The question on the table is a simple one. How can a system inform other systems that an event has occurred. I work mostly in the domain of airlines, reservation and operational systems and tying systems together. So this post will draw from airline reservations for its examples.
In the major reservation systems, a "transaction" can be quite a big thing. A passenger can establish a booking, with a suitable itinerary, have it priced and booked all in a single business transaction. A "transaction" can also be quite a small thing. A passenger can add a passport number to the booking. These are clearly at wildly different levels of granularity. So what's a poor architect to do?

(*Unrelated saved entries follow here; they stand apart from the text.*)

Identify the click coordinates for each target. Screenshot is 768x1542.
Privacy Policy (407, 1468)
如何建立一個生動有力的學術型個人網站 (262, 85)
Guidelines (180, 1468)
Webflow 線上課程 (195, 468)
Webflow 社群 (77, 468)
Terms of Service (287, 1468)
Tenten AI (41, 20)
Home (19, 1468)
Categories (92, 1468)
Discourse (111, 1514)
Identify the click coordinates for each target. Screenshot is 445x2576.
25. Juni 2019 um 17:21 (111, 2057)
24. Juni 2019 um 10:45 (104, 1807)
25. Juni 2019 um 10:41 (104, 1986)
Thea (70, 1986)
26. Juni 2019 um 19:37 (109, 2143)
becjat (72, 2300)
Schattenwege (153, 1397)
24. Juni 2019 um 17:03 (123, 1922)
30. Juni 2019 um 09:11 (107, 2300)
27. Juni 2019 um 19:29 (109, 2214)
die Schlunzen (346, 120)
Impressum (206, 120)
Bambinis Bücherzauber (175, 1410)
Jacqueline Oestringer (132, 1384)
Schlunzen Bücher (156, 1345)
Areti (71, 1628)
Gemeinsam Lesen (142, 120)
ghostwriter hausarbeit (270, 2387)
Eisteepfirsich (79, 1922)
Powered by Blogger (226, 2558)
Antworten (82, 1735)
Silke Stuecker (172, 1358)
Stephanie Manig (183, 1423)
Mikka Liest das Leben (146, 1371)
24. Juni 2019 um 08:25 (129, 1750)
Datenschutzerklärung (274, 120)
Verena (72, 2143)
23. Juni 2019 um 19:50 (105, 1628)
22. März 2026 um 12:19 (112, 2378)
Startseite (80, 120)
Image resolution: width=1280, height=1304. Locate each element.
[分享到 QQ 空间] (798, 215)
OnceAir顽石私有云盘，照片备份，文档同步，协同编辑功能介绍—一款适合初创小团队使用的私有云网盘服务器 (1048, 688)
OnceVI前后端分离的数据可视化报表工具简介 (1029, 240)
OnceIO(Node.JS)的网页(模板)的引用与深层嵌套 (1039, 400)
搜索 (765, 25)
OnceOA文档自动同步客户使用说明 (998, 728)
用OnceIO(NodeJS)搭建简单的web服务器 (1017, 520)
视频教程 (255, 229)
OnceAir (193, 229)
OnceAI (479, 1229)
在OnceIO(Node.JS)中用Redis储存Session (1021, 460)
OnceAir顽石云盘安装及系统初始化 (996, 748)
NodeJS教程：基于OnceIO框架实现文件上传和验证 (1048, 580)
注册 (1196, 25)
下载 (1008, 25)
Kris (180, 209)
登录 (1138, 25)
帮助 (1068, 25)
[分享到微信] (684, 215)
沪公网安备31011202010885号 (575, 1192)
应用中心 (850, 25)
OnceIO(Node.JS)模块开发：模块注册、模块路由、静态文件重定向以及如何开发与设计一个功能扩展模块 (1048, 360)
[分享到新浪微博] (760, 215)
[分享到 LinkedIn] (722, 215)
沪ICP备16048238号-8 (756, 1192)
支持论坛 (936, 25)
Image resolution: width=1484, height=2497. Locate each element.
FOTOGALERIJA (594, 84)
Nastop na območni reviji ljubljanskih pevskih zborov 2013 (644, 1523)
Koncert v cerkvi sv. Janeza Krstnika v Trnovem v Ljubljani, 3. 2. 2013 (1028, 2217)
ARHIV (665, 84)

The brute force approach is to change the state of the reservation object (or PNR in travel industry parlance) and then ship the whole PNR off downstream to be consumed by other applications. Oh and by the way, a PNR in XML might have a signal to noise ratio of about 10% and it might be as large as 1MB. If a receiving application were to need to know what happened to cause the second message to be sent, then it could look at the first one and deduce the difference. Lots of compute energy consumed to figure out what the upstream system already knew. We will refer to this as BF

Another approach might be for the upstream system to ship the whole PNR with some data somewhere in it telling downstream what changed. Still pretty heavyweight, but at least the decoder ring is just the decoder ring for the header and doesn't require decoding of the whole PNR. We will refer to this approach as BFD

A third approach might be for an upstream system to send the whole PNR only for the first transaction, and then send only deltas (actions perhaps) for subsequent transactions. We will refer to this approach as DO

There is also an information reliability aspect to contend with. Because the systems that need to communicate can have a variety of undesirable traits (they might receive data out of sequence, data might be lost somewhere in the network, a downstream system forgot to upgrade the schema,...) we also need an approach that provides sufficient reliability.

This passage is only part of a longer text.